After Greece's 'No' vote, Stock markets went down. (Image: Katrina.Tuliao, Wikimedia)
After Greece's 'No' vote, Stock markets went down. (Image: Katrina.Tuliao, Wikimedia)

After Greece gave a big ‘No’ to further austerity measures, market investors became even more uncertain.  While the thousands of ‘No’ campaigners celebrated the results in Athens, the euro slowly plummeted downward, and the markets became even more uncertain.

The euro was trading at $1.1114 on Friday, but as of 5:10 GMT, the euro sank to $1.1012 on Monday. The news that Varoufakis is leaving his post made the euro gather even more drive, trading at $1.1069 at 5:55 GMT, picking up just a little. Still, the euro currency lost half a percent on Monday against the U.S. dollar.

The French CAC 40 as been the worst performer in the EU so far, losing 1.3 percent on Manday as of the 9:55 EST. However Asian stocks Hang Seng (Hong Kong) and Nikkei (Japan) indexes have suffered the most on the Greek referendum news.  The Hang Seng stopped trading with a 3.18 percent loss, and the Nikkei closed with 2.08 percent fall.

After insuring a ‘No’ vote at the Greek referendum on bailout, Finance Minister Yanis Varoufakis resigned, apparently because it would help Prime Minister Alexis Tsipras negotiate a better deal with foreign creditors.

“Soon after the announcement of the referendum results, I was made aware of a certain preference by some Eurogroup participants, and assorted ‘partners’, for my… ‘absence’ from its meetings; an idea that the prime minister judged to be potentially helpful to him in reaching an agreement. For this reason I am leaving the ministry of Finance today,” he said on Monday in a blog statement.

According to RT news, quoting a diplomatic source in Brussels, Varoufakis had “tense relations with individual members of the Eurogroup in the past several weeks, primarily with the body’s president.”

As of today, the new Finance Minister is Euklidis Tsakalotos. He will lead the talks for Greece with international creditors in Bruessels.

“No simple answer and no simple question.” The Greece referendum document  is even difficult to understand for economists.

What people want to know is whether the banks will open or not.
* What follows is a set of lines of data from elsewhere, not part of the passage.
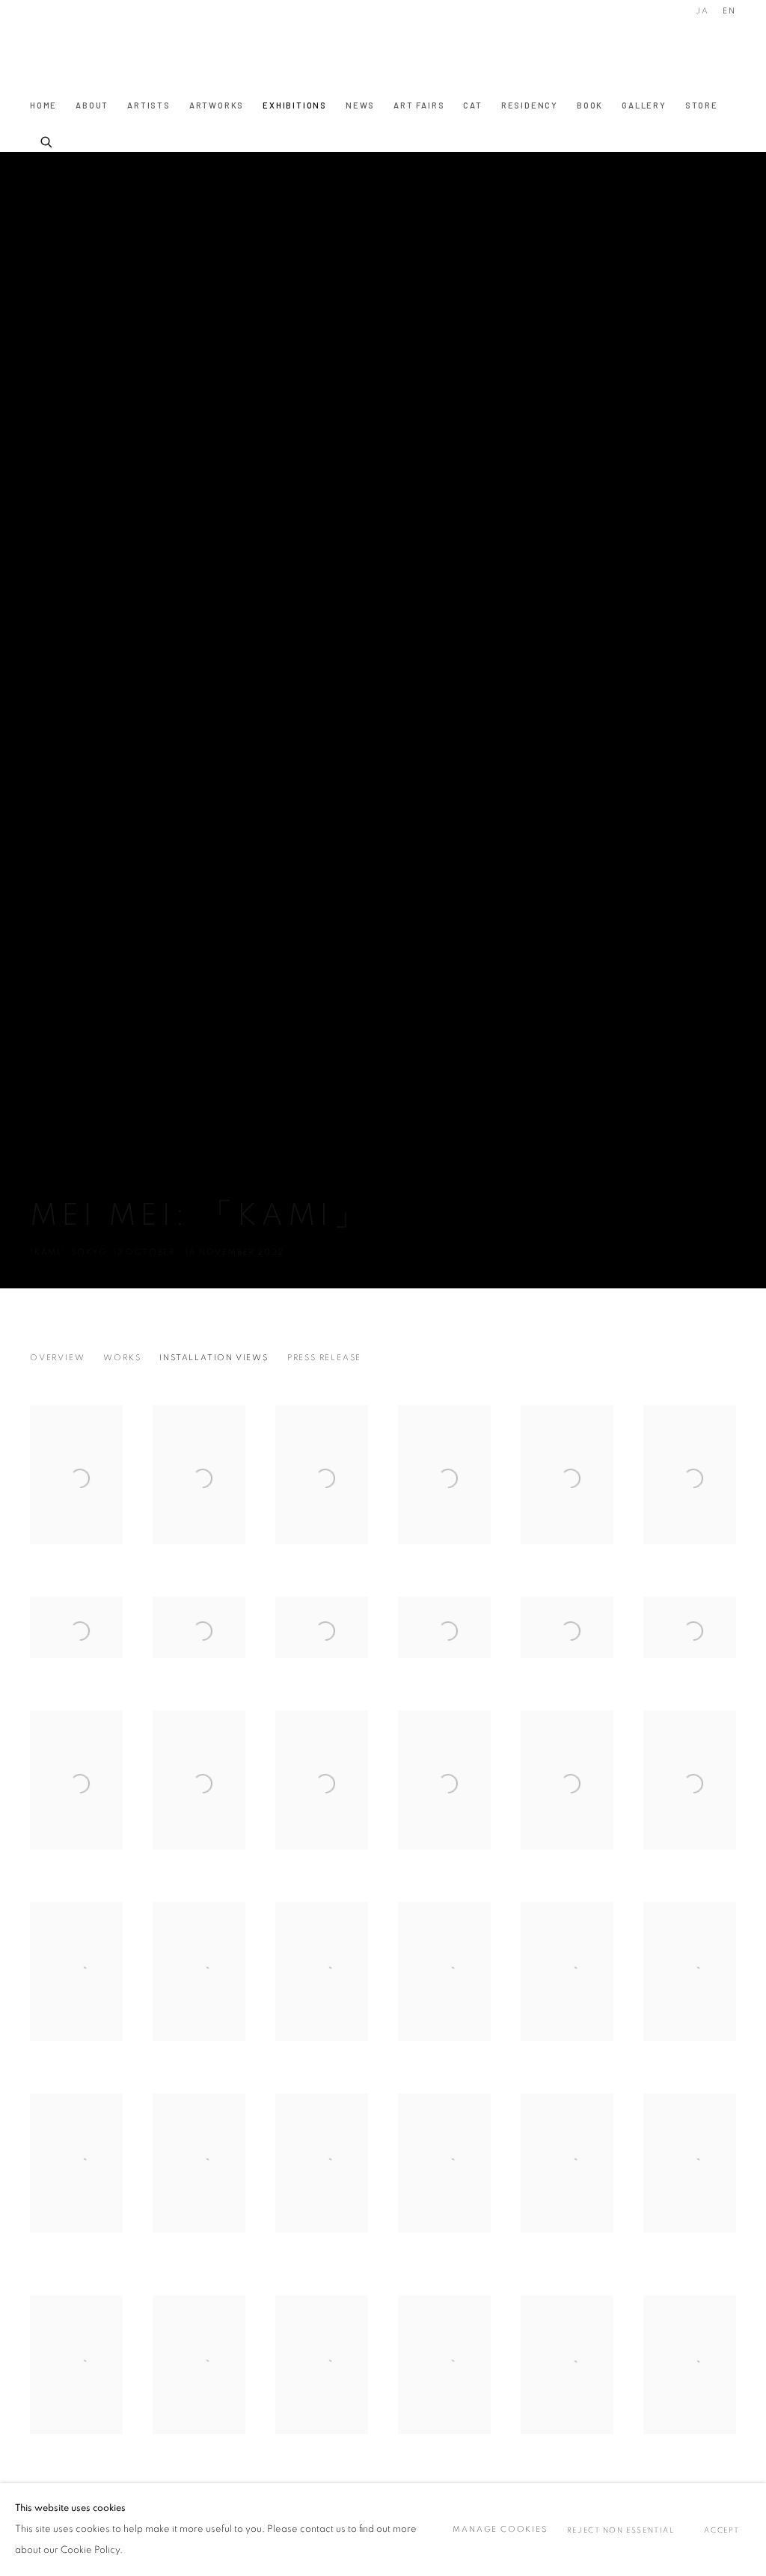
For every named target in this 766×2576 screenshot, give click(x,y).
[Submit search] (47, 139)
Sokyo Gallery (60, 51)
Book (590, 105)
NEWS (360, 105)
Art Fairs (418, 105)
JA (702, 11)
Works (122, 1357)
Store (701, 105)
Will the economy stay the way it is, or will it go back to one where you can borrow? Will this situation stay in the euro?

It is still not known whether Greece will exit the euro or not.
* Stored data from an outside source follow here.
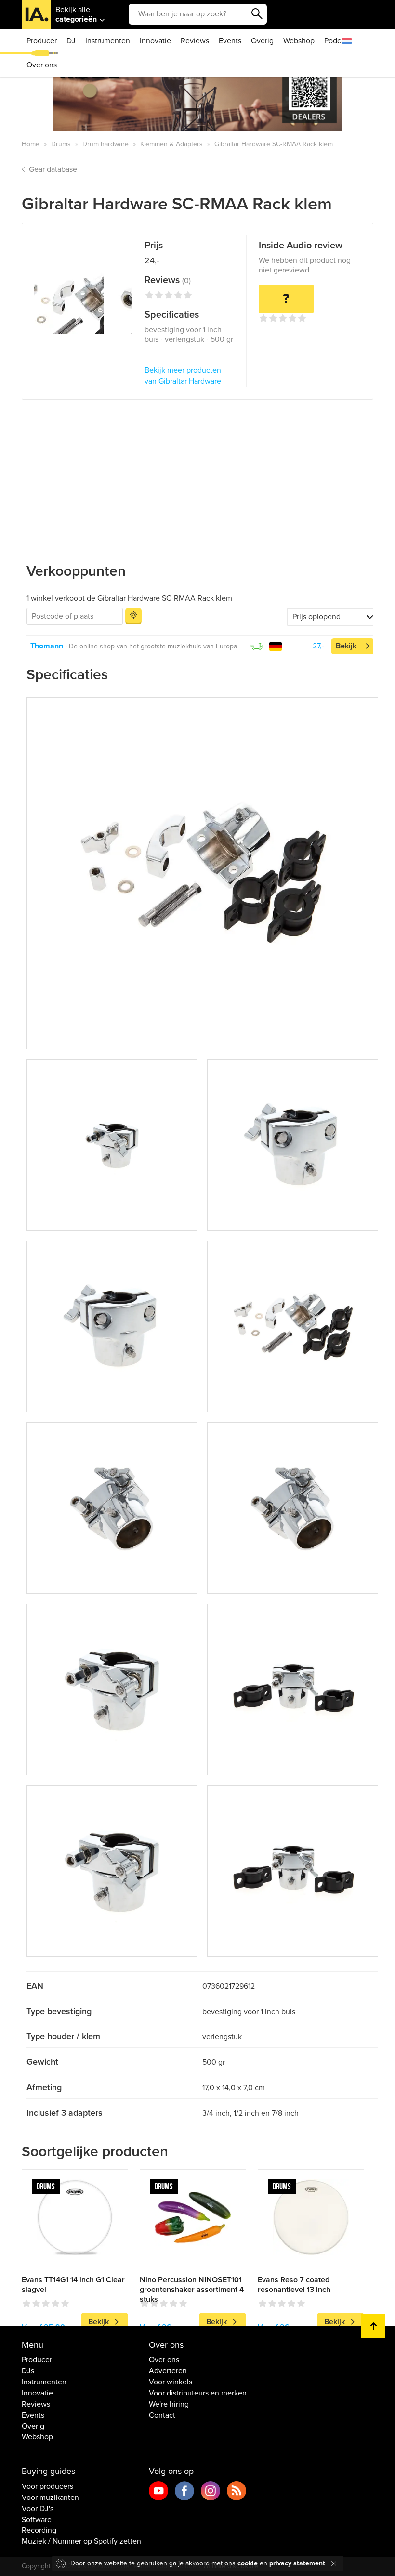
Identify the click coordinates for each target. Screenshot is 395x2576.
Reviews (195, 41)
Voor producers (47, 2486)
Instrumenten (107, 41)
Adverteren (168, 2371)
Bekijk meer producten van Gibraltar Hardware (183, 375)
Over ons (41, 65)
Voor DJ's (37, 2508)
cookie (247, 2563)
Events (230, 41)
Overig (262, 41)
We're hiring (169, 2404)
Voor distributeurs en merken (198, 2393)
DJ (71, 41)
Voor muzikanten (50, 2497)
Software (37, 2519)
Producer (41, 41)
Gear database (53, 169)
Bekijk (346, 646)
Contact (162, 2415)
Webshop (299, 41)
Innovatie (155, 41)
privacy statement (297, 2563)
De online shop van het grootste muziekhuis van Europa (153, 646)
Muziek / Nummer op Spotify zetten (81, 2541)
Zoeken (257, 14)
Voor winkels (170, 2382)
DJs (28, 2371)
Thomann (46, 646)
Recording (39, 2530)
A ‘No’ vote ‘doesn’t necessarily mean anything more than further discussions and more uncertainty.’

It doesn’t mean euro exit at all”, the global head of fixed-income research at HSBC Steven Major told Bloomberg.

On Tuesday, euro zone members will hold an emergency summit after German and French leaders called for a meeting. They will talk about the Greek referendum results.

The tables on talks with Greece have been turning for so long that it would be no surprise if most participants were dizzy by now.